■ **Text shown**:
· · · · ·

I am confident that empowering individuals through this program will 
make families and their homes more resilient and, again, in the end, 
save taxpayers money.
  Representing a district that was impacted by catastrophic wildfires, 
particularly in 2020, has made me painfully aware of the importance of 
the provisions within this legislation. I wish that this bill and the 
mitigation investments it authorizes could have been enacted prior to 
the 2020 fires. It may have saved some of my constituents from the 
trauma of losing their homes.
  I thank Ranking Member Graves, as well as Subcommittee on Economic 
Development, Public Buildings, and Emergency Management Chair Titus and 
Ranking Member Webster for their support and for working with us on 
this legislation.
  Mr. Speaker, I urge my colleagues on both sides to join us and 
support the Resilient AMERICA Act, and I reserve the balance of my 
time.
  Mr. GRAVES of Missouri. Mr. Speaker, I yield myself such time as I 
may consume.

· · · · ·

■ **The tasks**:
[a] Translate this sentence from the House floor remarks on the Resilient AMERICA Act into Spanish: "It may have saved some of my constituents from the trauma of losing their homes."
[b] Extend the House floor remarks on the Resilient AMERICA Act beyond their final line.

■ **Information provided**:
· · · · ·

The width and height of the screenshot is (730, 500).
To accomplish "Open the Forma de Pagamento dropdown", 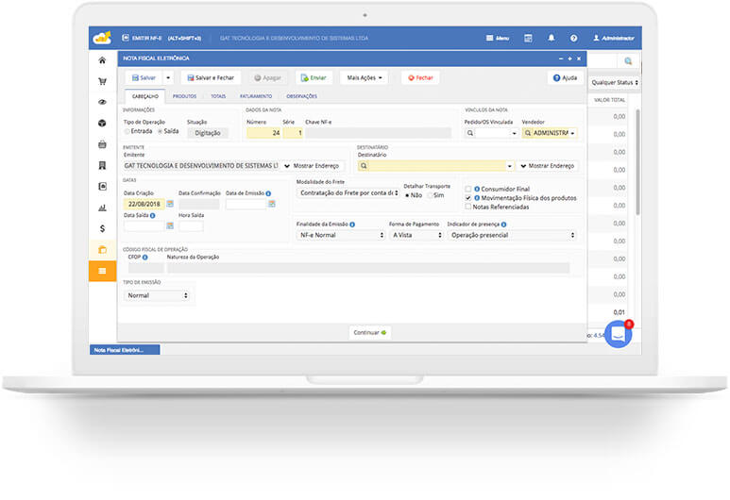I will 414,235.
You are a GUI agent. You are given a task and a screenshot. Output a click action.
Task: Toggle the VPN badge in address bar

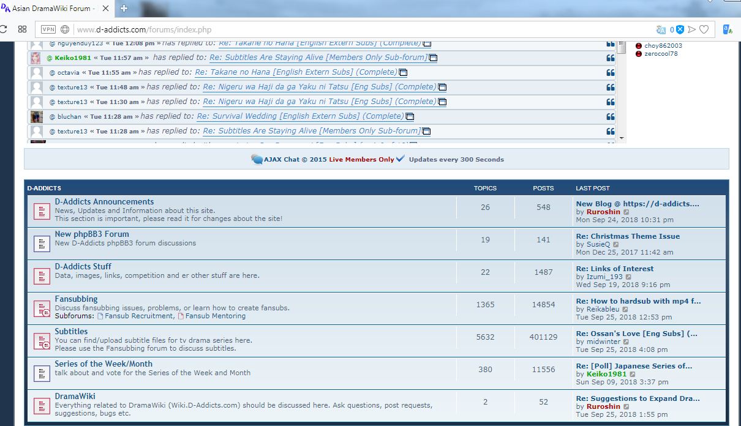point(48,29)
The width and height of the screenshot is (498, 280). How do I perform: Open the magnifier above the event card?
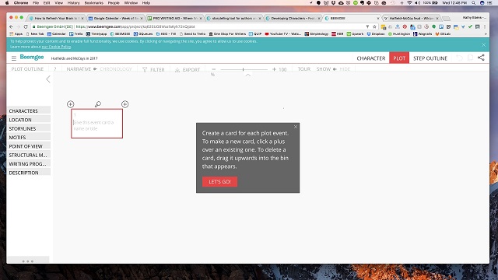98,104
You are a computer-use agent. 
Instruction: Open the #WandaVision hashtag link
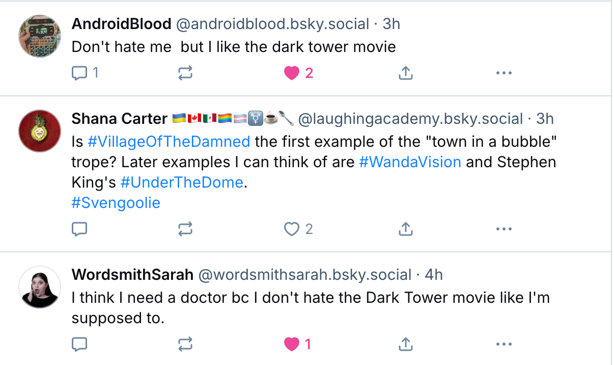pyautogui.click(x=410, y=162)
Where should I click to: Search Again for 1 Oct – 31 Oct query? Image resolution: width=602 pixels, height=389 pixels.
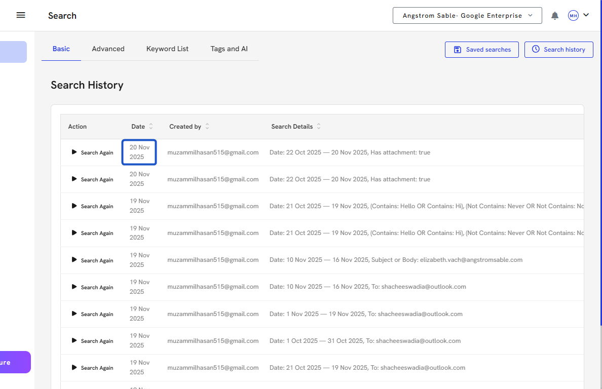click(x=92, y=341)
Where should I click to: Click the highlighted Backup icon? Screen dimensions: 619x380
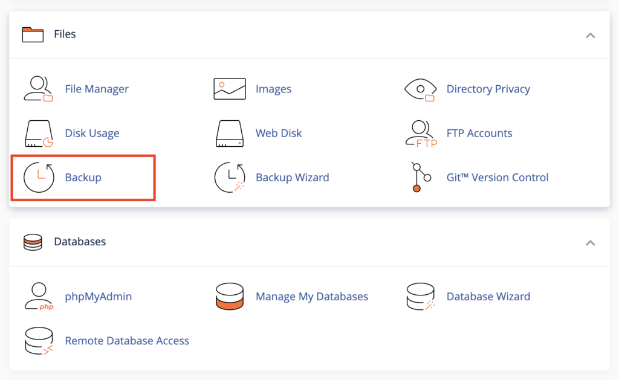click(39, 177)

· · · · ·

■ **Responses to the exercise**:
[a] Es posible que hubiera librado a algunos de mis electores del trauma de perder sus hogares.

[b]
  Mr. Speaker, I am pleased to cosponsor H.R. 5689, the Resilient 
AMERICA Act, along with Chairman DeFazio and Subcommittee on Economic 
Development, Public Buildings, and Emergency Management Chair Titus and 
Ranking Member Webster. This bill is going to strengthen our support 
for communities and individuals in mitigating disasters.
  We know that for every dollar invested upfront in mitigation, $4 to 
$11 are saved in damages from a disaster. Given that, one way we lower 
costs of future disasters is by investing upfront in mitigation.
  This bill builds on the bipartisan work that we did on mitigation in 
the

[[Page H4173]]

Disaster Recovery Reform Act of 2018. It ensures mitigation funds are 
spent and targeted in ways to support efforts by communities and 
homeowners to save lives and reduce damage.
  In my district, my constituents regularly experience flooding that 
not only causes damage to homes and businesses but disrupts lives and 
displaces people. Sadly, the time it takes to recover and receive 
assistance is far too long.
  I am glad to see more being done to make commonsense investments on 
the front end through mitigation projects, which will save taxpayers 
money. More importantly, it can help save lives.
  This bill also has the support of several groups, including the 
National Association of Home Builders.
  Mr. Speaker, I include in the Record a letter of support from the 
National Association of Home Builders.

         National Association of Home Builders, Government 
           Affairs,
                                    Washington, DC, April 5, 2022.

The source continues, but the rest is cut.